Chose curieuse : quand des Français d’origine maghrébine lancent des « appels au jihad » ou sifflent La Marseillaise, hommes politiques et éditorialistes de la presse écrite et audiovisuelle se bousculent au portillon pour commenter ce « scandaleux » « phénomène de société ». Ici, en plein cœur de Paris, des extrémistes juifs ont hué l’hymne national, crié « Fofana, salaud, les juifs auront ta peau ! » ou bien (à 0’35) « À bas les Arabes et les Noirs ! » sans que cela ne suscite de couverture médiatique ou de contrôle policier.
Valls, bouche cousue
Comme l’avait révélé Oumma en septembre 2011, Manuel Valls entretient un rapport particulier à la communauté juive et à l’État d’Israël. Cette affection démesurée pourrait-elle expliquer son silence – de plus en plus bruyant – à l’égard des extrémistes de la communauté en question ? Paradoxalement, c’est le même homme qui souligne et amplifie, encore aujourd’hui dans les colonnes du Parisien, la menace de l’extrémisme musulman, allant jusqu’à reprendre une expression employée par le maréchal Pétain pour désigner le danger : « l’ennemi de l’intérieur ».
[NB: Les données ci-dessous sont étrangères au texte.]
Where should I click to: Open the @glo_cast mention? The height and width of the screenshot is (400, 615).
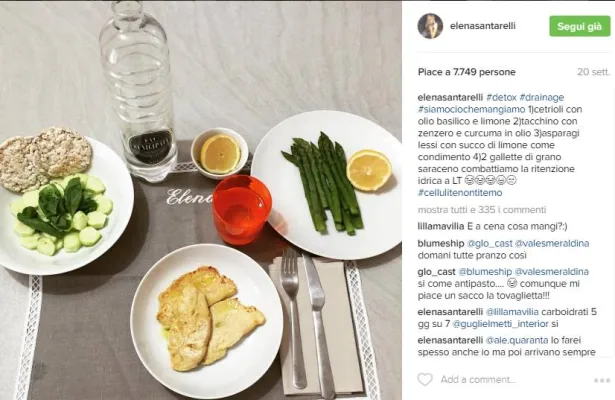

Sollicité à propos de la LDJ, Manuel Valls n’a « pas pris position » selon un porte-parole interrogé, l’été dernier, par des journalistes du Nouvel Observateur. Ces derniers concluent leur article par ces mots éloquents : « Côté police : le sujet est si “sensible” qu’on ne donne “aucun renseignement”. »
Reste à espérer que Caroline Fourest révélera, à leur sujet, de nouvelles informations dans son documentaire intitulé « Les naufragés de Sion » , diffusé mardi prochain sur France 5 et promu par le site du Conseil représentatif des institutions juives de France. Il est permis cependant d’en douter : au vu de sa propension à la désinformation, la prudence s’impose. Son reportage s’annonce néanmoins croustillant. L’une des personnes sollicitées pour critiquer la LDJ n’est autre qu’un partisan inconditionnel d’Israël : le président du CRIF, Richard Prasquier. Pour des questions tactiques, et non idéologiques, celui-ci entretient effectivement des rapports exécrables avec les jeunes miliciens ultra-sionistes.
La LDJ vient d’ailleurs de faire connaître son bonheur de voir Richard Prasquier bientôt quitter son poste pour être éventuellement remplacé par un revenant, Roger Cukierman. Ex-président du CRIF, l’homme, assis au premier rang lors de la dernière convention de l’organisme communautaire, s’était distingué en 2002 par sa remarque consécutive au résultat électoral de Jean-Marie Le Pen : « Son score est un message aux musulmans leur indiquant de se tenir tranquilles. » Les miliciens de la LDJ ne pouvaient que se réjouir du retour aux affaires d’un tel aimable personnage.